▸ **Work instructions**
Pictures in the records below must be left out. Return exactly the lines from the line with "980x421 pixels. At" to the line with "The image size is (756, 542).", both included.

▸ **Records for the exercise**
####

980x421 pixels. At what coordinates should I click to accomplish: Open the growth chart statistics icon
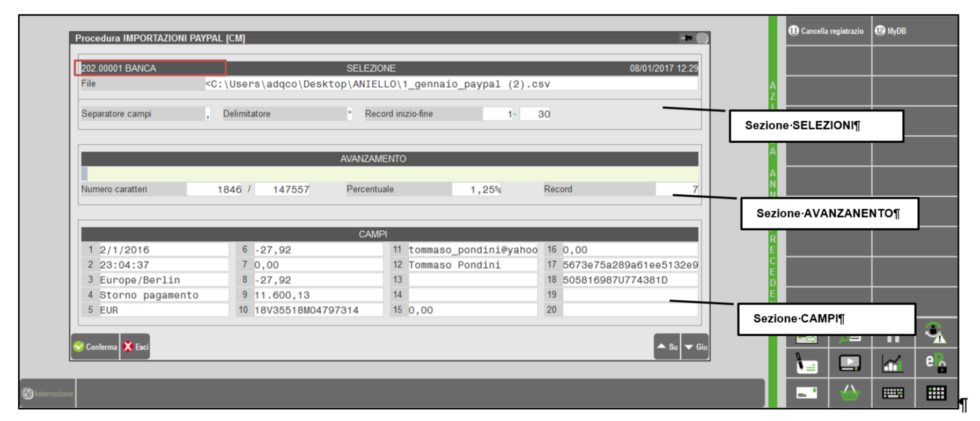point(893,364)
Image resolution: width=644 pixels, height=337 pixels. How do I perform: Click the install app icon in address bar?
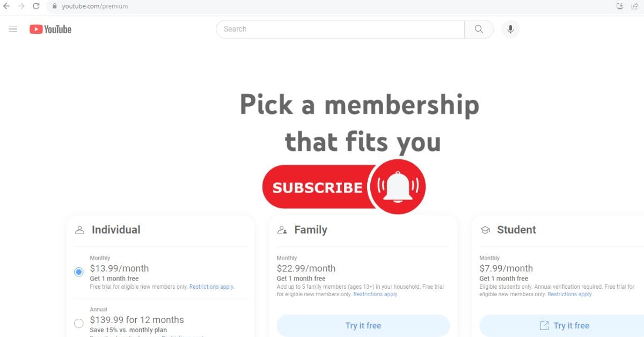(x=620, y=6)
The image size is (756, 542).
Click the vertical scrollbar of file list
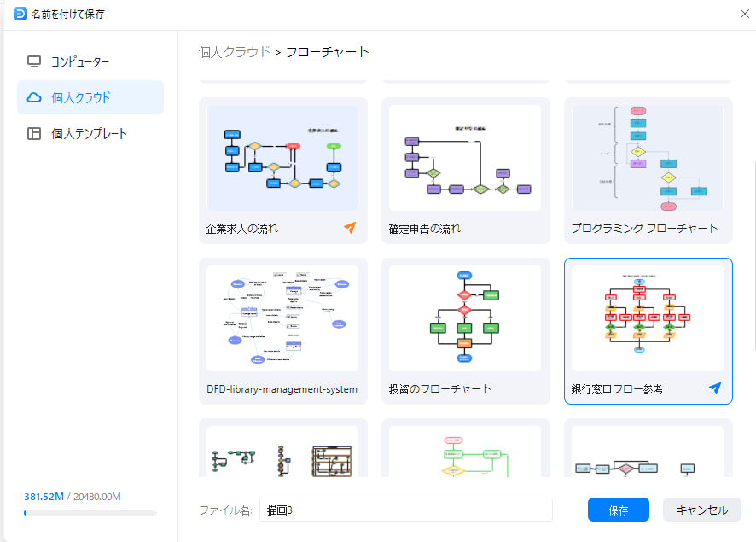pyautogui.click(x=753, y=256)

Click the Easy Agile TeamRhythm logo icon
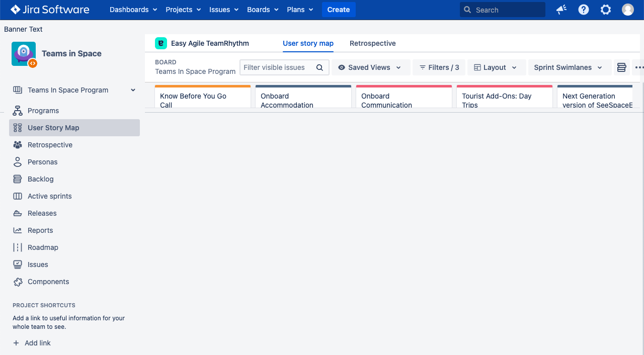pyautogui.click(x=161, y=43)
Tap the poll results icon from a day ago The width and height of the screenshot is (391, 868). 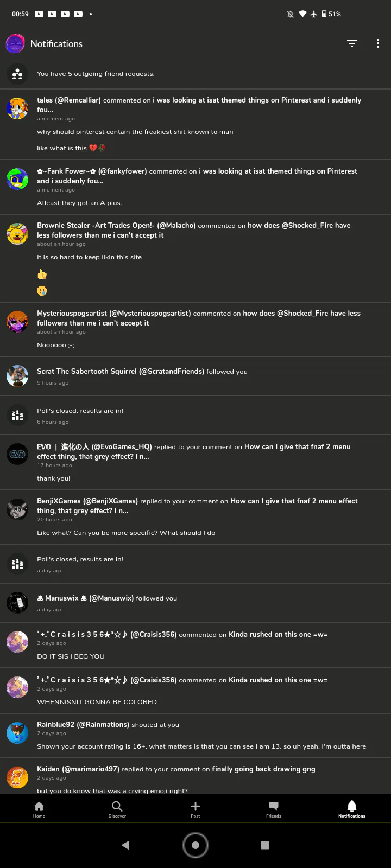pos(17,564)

####

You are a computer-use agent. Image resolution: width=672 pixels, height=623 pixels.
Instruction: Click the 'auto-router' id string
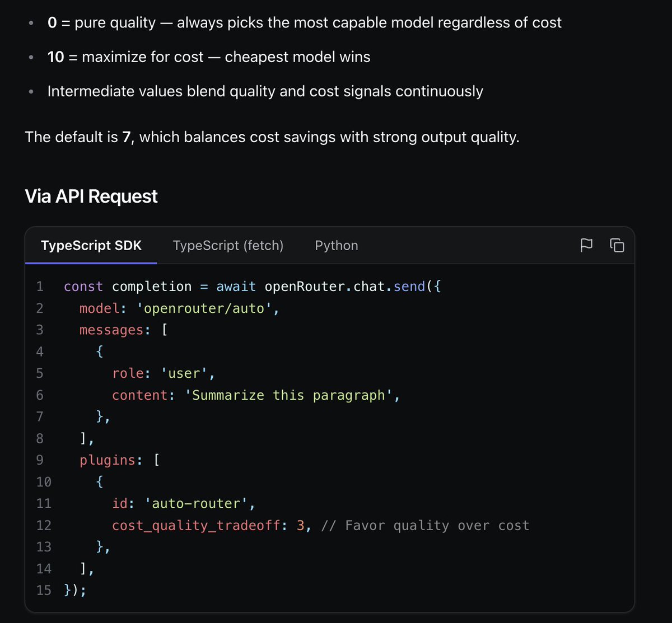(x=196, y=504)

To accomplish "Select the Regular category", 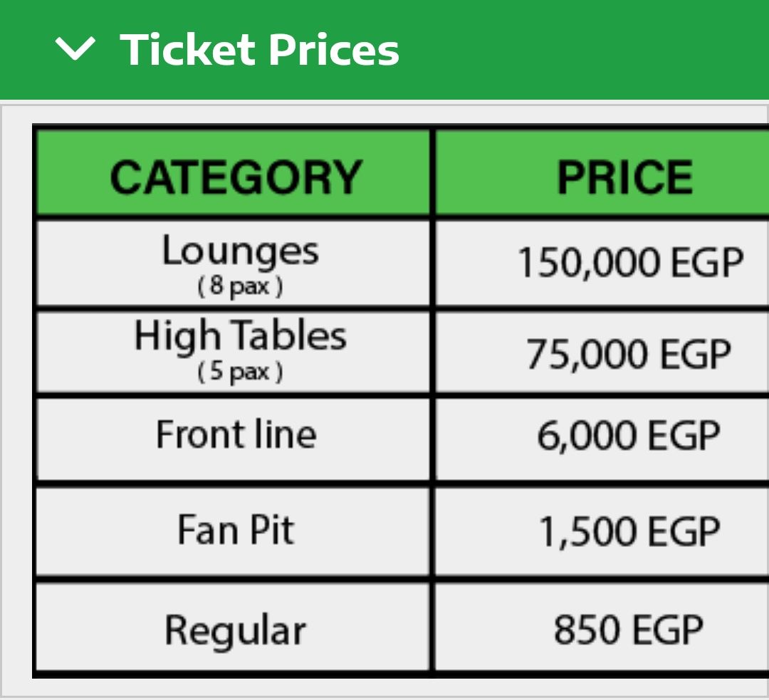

####

▸ **Solution**
980x421 pixels. At what coordinates should I click to accomplish: Open the growth chart statistics icon
point(893,364)
Image resolution: width=644 pixels, height=337 pixels. How do I perform: Click the install app icon in address bar?
(x=620, y=6)
The image size is (756, 542).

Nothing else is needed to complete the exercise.